Operational subjective statistics is predictive in nature, conditioning on whatever data you have already observed to obtain your opinion for the values of yet-to-be observed observations. For example, in a clinical setting, one might compute the predictive probabilities of various treatment outcomes for a patient conditional on outcome and treatment for past patients under the testable assumption that the sequence of outcomes is exchangeable; by exchangeability it is meant that the probability of the outcomes is invariant to the order in which they are observed (see Lad 1996, Sections 3.8–3.12, for a thorough treatment of exchangeability). Unlike the frequentist and Bayesian approaches, inferences are targeted solely toward future values, not the parameters of hypothetical distributions from which the observed data are assumed to have been generated. A policy maker following the operational subjectivist paradigm might frame policy decisions on their predictions of the next patient's (or a range of patients') clinical outcome of treatment, evaluated conditional on each treatment of interest. The concept of manipulating one variable (e.g., treatment) while holding others (e.g., covariates) fixed helps define the quantities of interest; to be observable (and thus of interest to policy makers) the quantities must be correspond to patients—treatment combinations that exist.
At first it might appear that the subjective statistics paradigm allows you to say anything you like.
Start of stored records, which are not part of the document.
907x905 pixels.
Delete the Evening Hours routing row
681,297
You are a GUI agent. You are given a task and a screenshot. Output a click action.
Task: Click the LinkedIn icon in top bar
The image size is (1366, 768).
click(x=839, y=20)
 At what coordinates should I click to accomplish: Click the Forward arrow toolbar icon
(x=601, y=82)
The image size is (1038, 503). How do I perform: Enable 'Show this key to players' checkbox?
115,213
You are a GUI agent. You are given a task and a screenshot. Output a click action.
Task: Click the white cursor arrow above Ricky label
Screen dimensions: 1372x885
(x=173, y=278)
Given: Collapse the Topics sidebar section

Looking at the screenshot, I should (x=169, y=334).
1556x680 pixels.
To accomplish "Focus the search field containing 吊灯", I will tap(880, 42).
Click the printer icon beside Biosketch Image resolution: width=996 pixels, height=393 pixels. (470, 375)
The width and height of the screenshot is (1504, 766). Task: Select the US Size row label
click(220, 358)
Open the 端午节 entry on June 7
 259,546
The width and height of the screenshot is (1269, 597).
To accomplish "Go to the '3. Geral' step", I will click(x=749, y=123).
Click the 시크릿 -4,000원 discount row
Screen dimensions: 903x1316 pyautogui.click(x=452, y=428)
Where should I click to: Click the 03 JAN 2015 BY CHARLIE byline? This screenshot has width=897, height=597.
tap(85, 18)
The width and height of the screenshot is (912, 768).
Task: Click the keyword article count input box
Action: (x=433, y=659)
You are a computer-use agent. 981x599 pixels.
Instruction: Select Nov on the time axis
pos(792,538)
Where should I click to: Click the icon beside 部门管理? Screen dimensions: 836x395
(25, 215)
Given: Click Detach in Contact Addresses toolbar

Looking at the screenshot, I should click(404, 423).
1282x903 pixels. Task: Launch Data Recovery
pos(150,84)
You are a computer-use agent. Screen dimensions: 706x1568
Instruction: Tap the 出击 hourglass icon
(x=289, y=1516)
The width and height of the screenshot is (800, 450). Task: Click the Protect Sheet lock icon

However, to encourage honesty and accuracy in asserting your opinions, proper scoring rules (in the context of decision problems these are equivalent to utility functions) are used to quantify the relative quality of different states of uncertain knowledge (Lad 1996, Chapter 6). Specifically, your joint distribution for the variables of interest is “scored” against the ultimate observation of them. If you state values that do not cohere with your actual state of knowledge, you can expect to score poorly in the sense that if you were to place bets in accordance with your stated values on how the observations were to come out, you could expect to lose money. Thus, while the operational subjectivist approach does not assume that an absolute truth exists nor requires that your opinion be the same as someone else's, it utilizes tools for ensuring coherent specification and updating of knowledge.
Operational subjective statistics provides an interesting alternative viewpoint of the role of causality. However, despite its pure and philosophically sound principles, it is rarely used in practice. The primary reason is that substantial effort is required to implement the approach and computational barriers become prohibitive in smaller dimensions than with frequentist or Bayesian methods. However, the ever-increasing level of computing power will lessen the computational barriers and so these methods may be utilized more in the future, especially in situations where expert opinion is needed to supplement experimental evidence in decision making.
To conclude, I hope and expect that Bryan Dowd's excellent paper and the accompanying commentaries will result in a robust and useful discussion regarding the estimation of causal effects in health services research.